ISSUE 38 Artist Statement
Martin Kline
Cover Art: Hammocks
For more than twenty years, encaustic has been my primary medium. Encaustic is wax that is heated to a liquid state and either pigmented or left natural. I have sought to expose the medium’s inherent qualities: that it is liquid, that you can draw with it and that it is sculptural. Encaustic cools quickly so there is no “drying time.” Shadow is pervasive and results in surfaces of literal chiaroscuro. Wax is also the primary tool used in casting works into metal, primarily in bronze and stainless steel, in my case. Wax is thus transformed from delicate and ephemeral to permanent and indestructible.
With this medium, I have applied encaustic primarily to panels and stretched canvases but also occasionally to objects: chairs, shirts, shoes, baseball bats and hammocks. Associations with these articles are automatic to each of us.

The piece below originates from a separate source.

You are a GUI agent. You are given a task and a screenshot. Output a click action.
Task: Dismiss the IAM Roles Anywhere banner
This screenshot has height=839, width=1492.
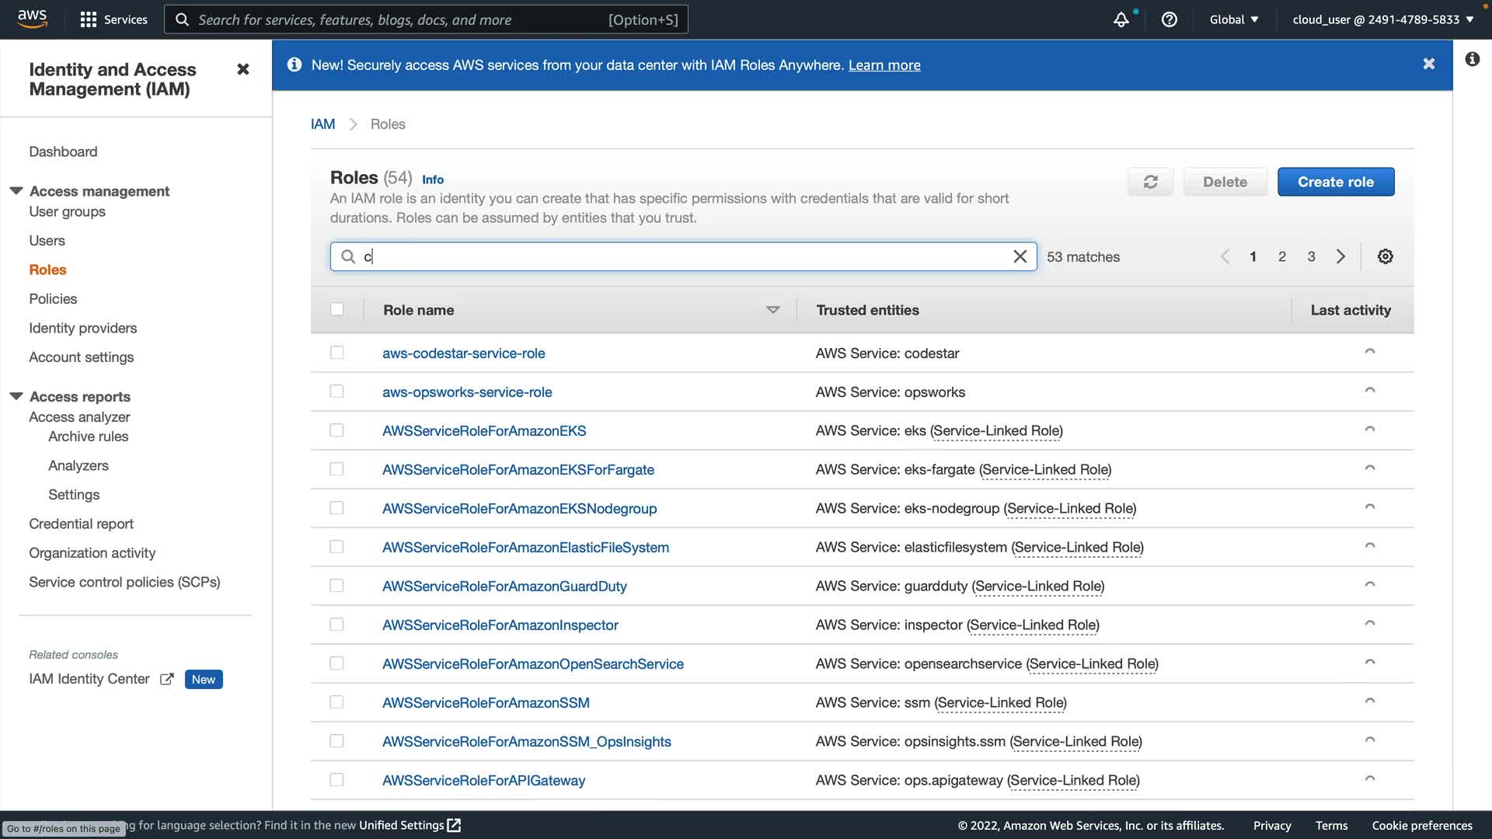[1428, 64]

In the Hammocks series, vintage World War II Navy hammocks are employed. These particular hammocks belonged to sailors and were used in stressful times, during war. But a hammock itself is a symbol of leisure and relaxation. The hammocks served as beds and thereby communicate the activities associated with them: rest, sleep, dreams, sex. In the studio, the hammock is a readymade object and the blank white canvas is a form of tabula rasa on which to project. Through the last six years, the series evince a wide range of subjects: work versus relaxation, anxiety, fear and isolation. Military themes, nautical and seafaring references abound. There are chapters of joy and serenity as well.
In his essay, “Other Criteria,” Leo Steinberg touched on the 19th century artist Thomas Eakins and his challenge to the established notion that making art wasn’t bona-fide work. The prevalent belief was that it was an activity of leisure or pleasure and therefore both the activity (and the resulting object) lacked the moral standing of traditionally defined labor. This long-standing conviction is largely in place today, that making art is neither a serious endeavor nor is it authentic work.
The series started with two motifs, one of a honeycomb structure and the other of a spider web. Bees work as a team constantly to ensure their survival. Spiders make webs to capture prey. They cannot stop working or let down their guard or they might perish. That both web and honeycomb are distorted hint both at man’s interference with the natural world and the unknown consequences.
ARTIST BIO: Martin Kline was born in 1961 in Norwalk, Ohio and came under the influence of art by way of the neighboring museums of Cleveland, Toledo, and Oberlin, which were formative to his upbringing. Kline is the tenth of thirteen children and he put himself through college by joining the National Guard in 1979. He graduated from Ohio University in 1983 with a Bachelor of Fine Arts degree in 1983, with a dual major: the first in Studio Art, in the three disciplines of Drawing, Sculpture and Printmaking, and second in Art History with an emphasis on the Italian Renaissance. Kline went to Rome and Florence for the last quarter of college and moved to Portland, Oregon where he began his fledgling career as an artist. He was also a museum guard at the Portland Art Museum (which he refers to as his second education). During this time, he was also teacher at the Pacific Northwest College of Art specializing in color pencil drawing for one year.
Kline moved to New York City in the late 1980s and to the Hudson Valley in 1995, where he lives and keeps his studio. He began to work in encaustic (pigmented wax paint) in 1996 and this has been his primary medium, along with the resultant sculptures in bronze and stainless steel, as wax is the vehicle for casting in metal. His work is in the permanent collections of important American and European museums such as the Albertina, The Metropolitan Museum and the Morgan Library Museums in New York, the Museum of Fine Arts, Houston, as well as significant University museums such as the Fogg Museum at Harvard, Oberlin College’s Allen Memorial Museum and the Princeton Museum of Art. His work is represented and exhibited in galleries in America and Europe. Kline’s work has also been purchased and commissioned by the American architect Peter Marino for placement in the stores of Dior, Vuitton, Chanel in Europe, Asia and America, as well as a private yacht and numerous residences.